Un principio, quello di stretta legalità, che trova, a parole, cittadinanza anche all’interno del nostro ordinamento giuridico e il cui fondamento si radica senza alcun dubbio nei valori essenziali della Carta Costituzionale. Non vi è manuale di diritto che non annoveri fra i canoni fondamentali della cultura giuridica nostrana il principio di legalità in materia penale, il quale, come è evidente, vale a sottrarre qualsiasi individuo dalle tenaglie del potere assoluto e dall'arbitrio dello Stato.

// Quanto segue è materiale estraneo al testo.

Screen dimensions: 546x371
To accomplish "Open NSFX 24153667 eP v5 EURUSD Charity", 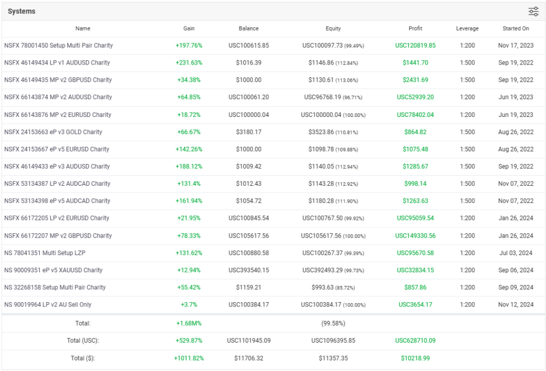I will (57, 149).

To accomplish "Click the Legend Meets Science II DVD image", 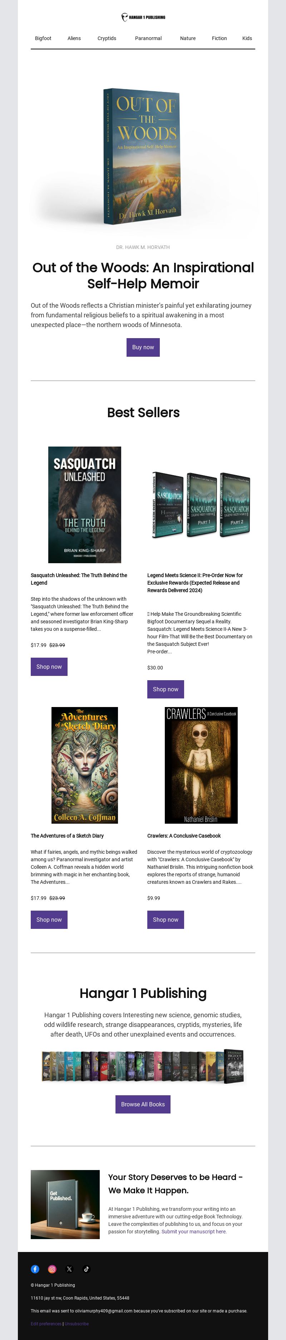I will click(201, 505).
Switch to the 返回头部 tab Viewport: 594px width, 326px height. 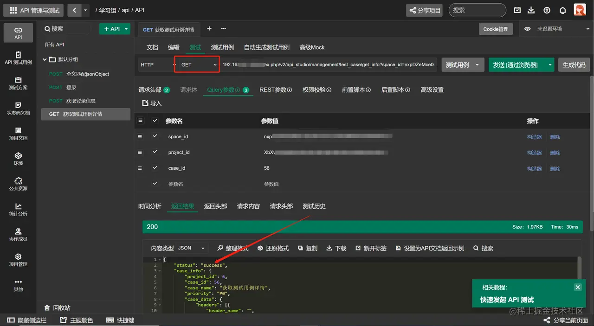click(x=215, y=206)
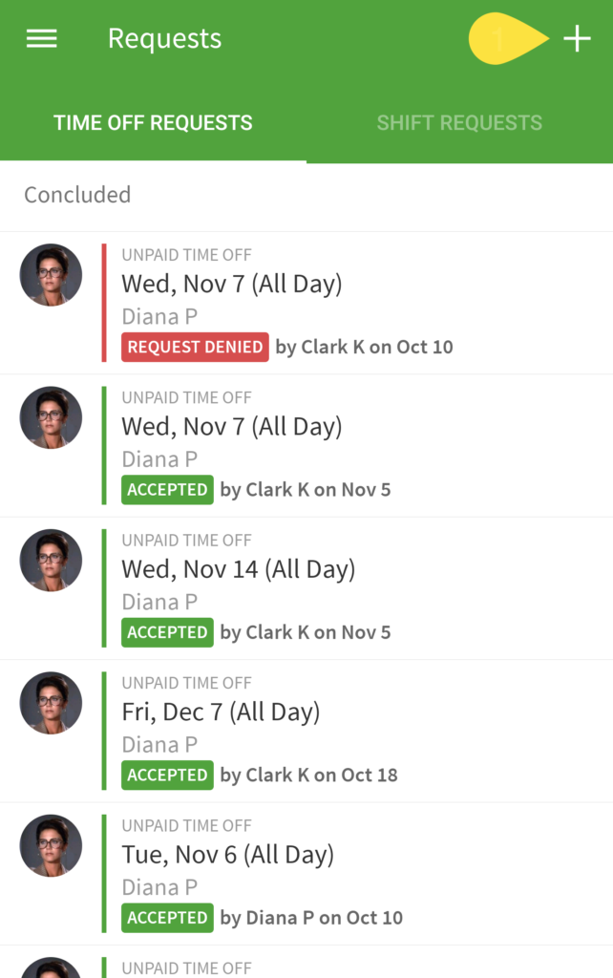613x978 pixels.
Task: Tap the plus icon to add request
Action: (x=577, y=38)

Eppure, senza il coraggio, la limpidezza e la semplicità dei ragionamenti esposti dalla Corte di Strasburgo oggi il "cadavere civile" di Contrada giacerebbe sotto i colpi di una “giurisprudenza” nazionale contorta, arzigogolata, bizantina, affidata ad incomprensibili sottigliezze e ricostruzioni, la cui unica funzione è sembrata sempre più spesso essere quella di tutelare la “ragion di Stato" nelle sue più svariate e storicamente discutibili articolazioni (quella della lotta alla mafia non ne è che una fra le tante), invece che quella di tutelare le libertà fondamentali del cittadino.

 

La questione, infatti, non consiste più nella ricostruzione di ciò che Contrada avrebbe fatto, ma nella rappresentazione del trattamento che ha ricevuto dallo Stato e dall’apparato giudiziario in particolare.

 

Quella di Contrada tuttavia non è che una delle tante vicissitudini che dovrebbero mettere in imbarazzo, in profondo disagio, tutto l’ordine della magistratura, dai giudici monocratici agli Ermellini della Corte di Cassazione sino ai Giudici Costituzionali.
Si devono ringraziare le contaminazioni provenienti dalla cultura giuridica europea, infatti, se oggi anche in Italia, ad esempio, il cittadino espropriato dei suoi beni dalla pubblica amministrazione ha diritto di vedersi indennizzato l’intero valore venale dell’immobile, a differenza di quanto hanno ritenuto per decenni i giudici nazionali (Cassazione compresa).

 

E’ grazie alla Corte di Strasburgo se i detenuti che vivono in meno di tre metri quadrati all’interno degli istituti penitenziari hanno diritto oggi di chiedere una migliore sistemazione ed il risarcimento del danno per violazione del divieto di tortura, poiché fosse stato per i giudici italiani avrebbero potuto marcire anche dentro le celle medioevali.

 

E’ ancora grazie alla Corte europea se è stato affermato con continuità il principio di irretroattività della legge penale e delle sanzioni connesse, perché fosse stato per la cultura giurisprudenziale italiana avremmo continuato a distinguere fra sanzioni penali in senso vero e proprio, da un lato, e conseguenze non sanzionatorie del reato, dall’altro, con buona pace della cosiddetta frode delle etichette.

 

E sono stati persino capaci di affermare, i giudici nazionali (anche in Cassazione), che da un'assoluzione ottenuta perché il fatto non costituisce reato possa comunque discendere il sequestro e la confisca di un immobile realizzato sulla base di un titolo edilizio rilasciato al privato dal Comune competente, mentre la Corte Europea ha sanzionato questo guazzabuglio incomprensibile di trappole frapposte ad ogni piè sospinto riaffermando l’elementare principio giuridico del legittimo affidamento (caso Punta Perotti di Bari).

 

Persino il diritto alla ragionevole durata del processo è divenuto per la cultura giurisprudenziale italiana un’acquisizione imposta dall’esterno perché, diversamente, allo Stato i tribunali italiani avrebbero riconosciuto la facoltà di tenere sotto scacco (senza indennizzo) un cittadino in un giudizio civile per tutta la durata della sua vita.

 

L’elenco degli esempi poco edificanti per la nostra “giurisprudenza” potrebbe essere molto più lungo di quello sin qui rappresentato e lo stupore potrebbe accrescersi nel confrontare questo atteggiamento con il tradizionale orientamento “progressista” dei tribunali italiani in materia di tutela dei diritti sociali (nel campo del diritto del lavoro, per dirne una) o di effettività del principio di eguaglianza sostanziale. Registreremmo semplicemente una gravissima distorsione culturale ed una lettura ideologicamente orientata della nostra Costituzione a discapito delle libertà fondamentali dei cittadini.
Fermiamoci qui, per carità di Patria.